On the first level, however, the police have no authority to use their power for a gag.  Seizing motorists is an act of constitutional dimension, and not to be taken lightly. Granted, it’s almost disingenuous to make a big fuss, when this can be labeled “no harm, no foul,” but there are certain lines that should never be crossed.  This is one of them.

But on the next level, there are harms, and potential harms, involved in this hilarity.  The obvious one is that police sold their authority to a commercial entity, Wall’s Ice Cream.  No one gave them a gun and shield so they can help promote a product.  The residents of Quincy don’t pay for their uniform and the gas in their cruiser to do cool promotional videos.  If there was money paid by Wall’s, it belongs to the citizens of Quincy, not the cops.

Then there is the problem of diluting the legitimacy of their authority.  What about the next person who sees flashers behind him, but isn’t in the mood for a cone, or perhaps is lactose intolerant, so he’s in no rush to pull over. Except this time, it isn’t a joke and the weapon is pulled out or the car is rammed for failure to stop.

Will anyone accept the explanation that he assumed, since he did nothing wrong, that it was just another gag stop to hand out whatever goodies the cops were paid to handle that day?

And then we have the conflicting issues of the person who has something very important to do and this seizure for commercial benefit means he won’t be at his child’s bedside to say good-bye before she expires.  Any important, even life-or-death scenario will do. Sometimes people have something that is deeply important to them, more so than being an extra in a police promotional video, and do not appreciate the interference and its consequential harm.

Further, there is the problem of pulling over someone who, for less than benign reasons, would prefer not to be pulled over.  What if the gag was played on a bad dude, and as the cop approached the vehicle all filled with the happiness and joy of the ice cream cone punch line, the driver pulled a weapon and blew his brains out?  Not a really good ice cream video now, right?

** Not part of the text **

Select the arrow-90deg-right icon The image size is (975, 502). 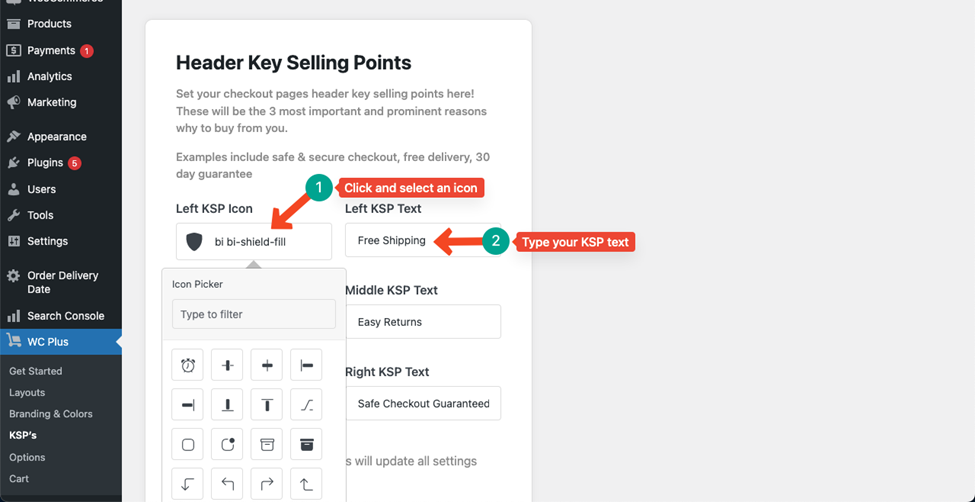(x=267, y=484)
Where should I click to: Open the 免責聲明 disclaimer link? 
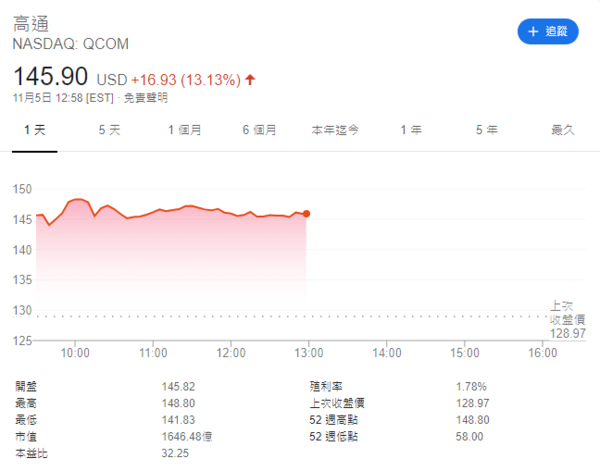[146, 98]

And finally, there is the problem flowing the other way, where the cop expects the driver to be compliant, but instead the driver, unaware that this is just your typical police handing out ice cream cones scenario, engages in some contempt of cop, and the officer doesn’t like how the driver spoiled his happy moment in the video.  Driver pulled from car, tased, maybe worse, maybe a lot worse, all because he was stopped without basis to play his part in a Wall’s Ice Cream promotion video.

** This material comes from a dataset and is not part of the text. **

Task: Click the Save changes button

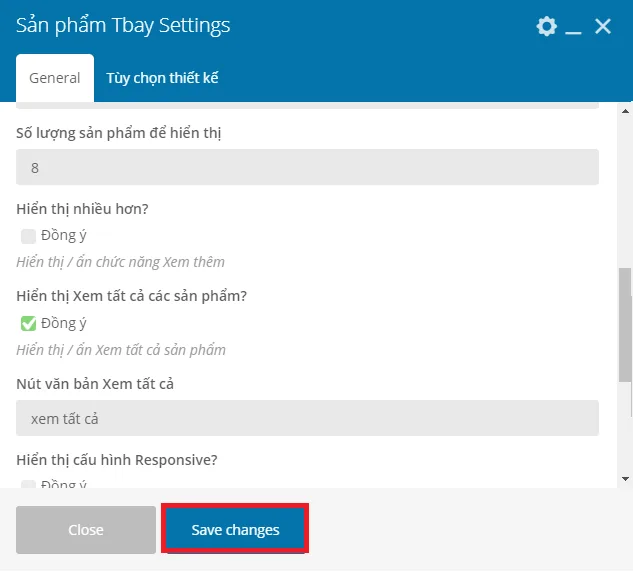Action: tap(235, 530)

Well, that wouldn’t turn out to be nearly as much fun as anticipated.  And lest there be any question, as phony as the stop might have been, the sting of the taser darts will be very real.

So yes, this was a very cute bit of public relations on the part of the Quincy cops and Wall’s Ice Cream.  And it was also very wrong, very unconstitutional, and a very poor idea.  If the police want to hand out ice cream cones, that’s great. Let them have a pushcart and do so honestly. They do not get to use their authority to add hilarity to their show of force, and they should never sell their shield to any business, even one that makes something as happy as ice cream.

17 comments on “The Cone Does Not Justify The Means

  1. Jesse

    Before I got to the paragraph, I was wondering in my head what they would do if they happened to pick out someone that decided to run (I’m fairly certain they cherry-picked people [mostly adult women, it seems] that appeared highly domesticated and docile to make sure this wouldn’t happen.)

    No doubt the ice cream cones would be forgotten, melting in the cooler while they buckled in for the chase.

    But how would that play out in court? They seemed to have no probable cause, at least none that was portrayed as such in the video. Are we obligated by law to pull over for an officer that wants to hand us an ice cream cone? Or are we obligated simply because we don’t know their intentions and they have a badge? Normally judges will put that obligation on citizens no matter what, but if the police testify that they just wanted to hand out an ice cream cone (I’m sure probable cause would magically materialize before they would actually say that in court)? I’m hearing the judge’s words in my head now, “you pulled them over for what?!?”

    What if one of these people simply drove off when they saw the cop holding ice cream cones? Would that be fleeing a traffic stop?

  2. John Barleycorn

    So pretextual of you esteemed one, to correlate whole cloth fabricated traffic violations and intelligence.

    Such a shame they weren’t in a different neighborhood on the tit for Hasbro pushing Monopoly and giving away get out of jail free cards.

    And the band played on…

      1. John Barleycorn

        “The Fast-Dealing Property Trading Game” is Hasbro’s current marketing stick.

        Perhaps the LEO’s should roll out their own “game”. The Fast-Dealing Freedom Trading Game.

        I will leave it to the readers of your guild to ponder what should replace the railroads as well as Park Place and Boardwalk. But I get to design the trooper hat with tassels, squad car, mounted riot officer, captains hat….etc..game pieces.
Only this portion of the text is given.